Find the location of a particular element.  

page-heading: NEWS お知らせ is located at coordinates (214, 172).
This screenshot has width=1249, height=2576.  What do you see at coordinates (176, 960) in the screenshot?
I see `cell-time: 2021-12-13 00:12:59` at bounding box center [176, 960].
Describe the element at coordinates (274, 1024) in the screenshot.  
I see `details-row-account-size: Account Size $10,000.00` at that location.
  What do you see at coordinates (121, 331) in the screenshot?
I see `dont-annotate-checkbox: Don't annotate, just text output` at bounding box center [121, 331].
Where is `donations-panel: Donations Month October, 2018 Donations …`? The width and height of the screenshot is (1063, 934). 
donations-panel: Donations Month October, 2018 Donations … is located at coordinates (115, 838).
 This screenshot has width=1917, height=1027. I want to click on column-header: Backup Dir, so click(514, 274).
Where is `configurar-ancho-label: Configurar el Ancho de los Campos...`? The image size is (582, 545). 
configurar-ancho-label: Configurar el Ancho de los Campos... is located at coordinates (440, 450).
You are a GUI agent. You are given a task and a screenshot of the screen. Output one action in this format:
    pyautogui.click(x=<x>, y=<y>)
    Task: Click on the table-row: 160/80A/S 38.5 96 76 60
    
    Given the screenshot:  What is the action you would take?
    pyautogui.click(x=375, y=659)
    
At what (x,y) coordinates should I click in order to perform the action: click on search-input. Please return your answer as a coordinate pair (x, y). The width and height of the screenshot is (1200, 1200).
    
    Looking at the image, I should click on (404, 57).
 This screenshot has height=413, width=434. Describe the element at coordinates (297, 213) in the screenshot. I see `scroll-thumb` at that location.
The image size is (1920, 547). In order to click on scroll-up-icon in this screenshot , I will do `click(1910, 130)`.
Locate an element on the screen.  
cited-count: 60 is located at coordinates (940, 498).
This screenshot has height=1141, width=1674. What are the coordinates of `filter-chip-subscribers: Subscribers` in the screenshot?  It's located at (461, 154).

# # # # #

## DIRECTIONS
Please print the material again verbatim, from its very beginning through the line containing "pyautogui.click(x=375, y=659)".

## SOLUTION TO THIS PROBLEM
Find the location of a particular element.  

page-heading: NEWS お知らせ is located at coordinates (214, 172).
This screenshot has width=1249, height=2576.  What do you see at coordinates (176, 960) in the screenshot?
I see `cell-time: 2021-12-13 00:12:59` at bounding box center [176, 960].
Describe the element at coordinates (274, 1024) in the screenshot.  
I see `details-row-account-size: Account Size $10,000.00` at that location.
  What do you see at coordinates (121, 331) in the screenshot?
I see `dont-annotate-checkbox: Don't annotate, just text output` at bounding box center [121, 331].
Where is `donations-panel: Donations Month October, 2018 Donations …`? The width and height of the screenshot is (1063, 934). 
donations-panel: Donations Month October, 2018 Donations … is located at coordinates (115, 838).
 This screenshot has width=1917, height=1027. I want to click on column-header: Backup Dir, so click(514, 274).
Where is `configurar-ancho-label: Configurar el Ancho de los Campos...`? The image size is (582, 545). 
configurar-ancho-label: Configurar el Ancho de los Campos... is located at coordinates (440, 450).
You are a GUI agent. You are given a task and a screenshot of the screen. Output one action in this format:
    pyautogui.click(x=<x>, y=<y>)
    Task: Click on the table-row: 160/80A/S 38.5 96 76 60
    
    Given the screenshot:  What is the action you would take?
    pyautogui.click(x=375, y=659)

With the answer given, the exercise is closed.